*The problem*.
Continue the article on the Mixcraft music software, picking up right after its last sentence.

*Quoted passage*.
Mixcraft is a digital audio workstation that has been developed by Acoustica since its first release in 2004. Mixcraft is a multitrack recording application for Windows. This music recording software functions as a digital audio workstation, MIDI sequencer, virtual instrument host, non-linear video arranger, and music loop recording program.

Versions 
Acoustica has developed two versions of Mixcraft: 
 Mixcraft Recording Studio: The default version of the music software and currently download-only. The included features are unlimited audio, MIDI, video, and virtual instrument tracks. The recording studio has a loop library of 7,000 loops, samples, and sound effects.
 Mixcraft Pro Studio: The professional version that offers more variety in virtual instruments as well as audio effects. The product has been promoted for the use of professional musicians, producers, and engineers.

Features 
 MIDI: Support for MIDI data played on one or more MIDI controller keyboards.

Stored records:
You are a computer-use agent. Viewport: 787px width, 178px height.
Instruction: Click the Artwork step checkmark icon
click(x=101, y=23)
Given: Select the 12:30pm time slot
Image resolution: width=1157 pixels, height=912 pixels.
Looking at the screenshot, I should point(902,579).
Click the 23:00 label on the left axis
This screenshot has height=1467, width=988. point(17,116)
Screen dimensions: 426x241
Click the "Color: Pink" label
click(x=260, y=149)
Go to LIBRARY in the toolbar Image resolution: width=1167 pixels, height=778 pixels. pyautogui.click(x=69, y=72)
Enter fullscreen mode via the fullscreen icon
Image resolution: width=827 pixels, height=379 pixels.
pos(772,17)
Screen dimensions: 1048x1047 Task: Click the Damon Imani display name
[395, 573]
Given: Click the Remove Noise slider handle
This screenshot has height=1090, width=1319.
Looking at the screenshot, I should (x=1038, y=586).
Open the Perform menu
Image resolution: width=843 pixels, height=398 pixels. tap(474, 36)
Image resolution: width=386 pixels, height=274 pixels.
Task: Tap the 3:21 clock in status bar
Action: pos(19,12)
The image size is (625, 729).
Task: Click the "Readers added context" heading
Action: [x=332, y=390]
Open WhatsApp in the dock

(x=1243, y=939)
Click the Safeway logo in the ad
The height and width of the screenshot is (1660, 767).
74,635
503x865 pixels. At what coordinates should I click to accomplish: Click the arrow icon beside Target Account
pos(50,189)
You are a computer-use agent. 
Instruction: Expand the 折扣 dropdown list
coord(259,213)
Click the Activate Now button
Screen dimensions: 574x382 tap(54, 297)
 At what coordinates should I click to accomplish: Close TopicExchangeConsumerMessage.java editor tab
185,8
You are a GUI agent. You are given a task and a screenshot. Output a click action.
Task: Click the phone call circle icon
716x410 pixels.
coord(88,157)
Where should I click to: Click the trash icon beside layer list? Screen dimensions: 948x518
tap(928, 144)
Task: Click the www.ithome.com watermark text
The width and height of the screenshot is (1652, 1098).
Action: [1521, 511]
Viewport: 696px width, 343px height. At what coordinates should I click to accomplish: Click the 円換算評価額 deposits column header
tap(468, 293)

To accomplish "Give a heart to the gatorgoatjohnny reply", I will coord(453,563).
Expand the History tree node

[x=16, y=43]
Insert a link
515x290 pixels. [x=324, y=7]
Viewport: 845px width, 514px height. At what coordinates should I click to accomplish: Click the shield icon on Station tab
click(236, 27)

*Exercise output*.
 VSTi Support: Allows virtual instruments to be played, sequenced, and recorded via MIDI data. (Includes VST 3).
 Multitrack Recording: Allows for recordings to be created simultaneously from multiple sound card or audio interface inputs simultaneously. With a MIDI keyboard connected, it's possible to record both microphone and keyboard inputs at the same time.
 Performance Clip Sequencing: Similar to Ableton and Bitwig, it also supports pattern clip–based arrangement.
 Tempo Matching: This feature attempts to detect the tempo and key of a prerecorded audio file, and change the tempo to match the project tempo.
 Audio Time Stretching & Pitch Shifting: Mixcraft claims to use an advanced algorithm to provide high quality time stretching and pitch shifting while minimizing CPU usage.
 Multiple Import/Export Formats: Supporting MP3, WAV, WMA, OGG, FLAC, AIFF file formats.
 Video Sequencing: Editing, Adding Images, Adding Font, Automation, and Effects (Supports MP4, AVI and WMV files.).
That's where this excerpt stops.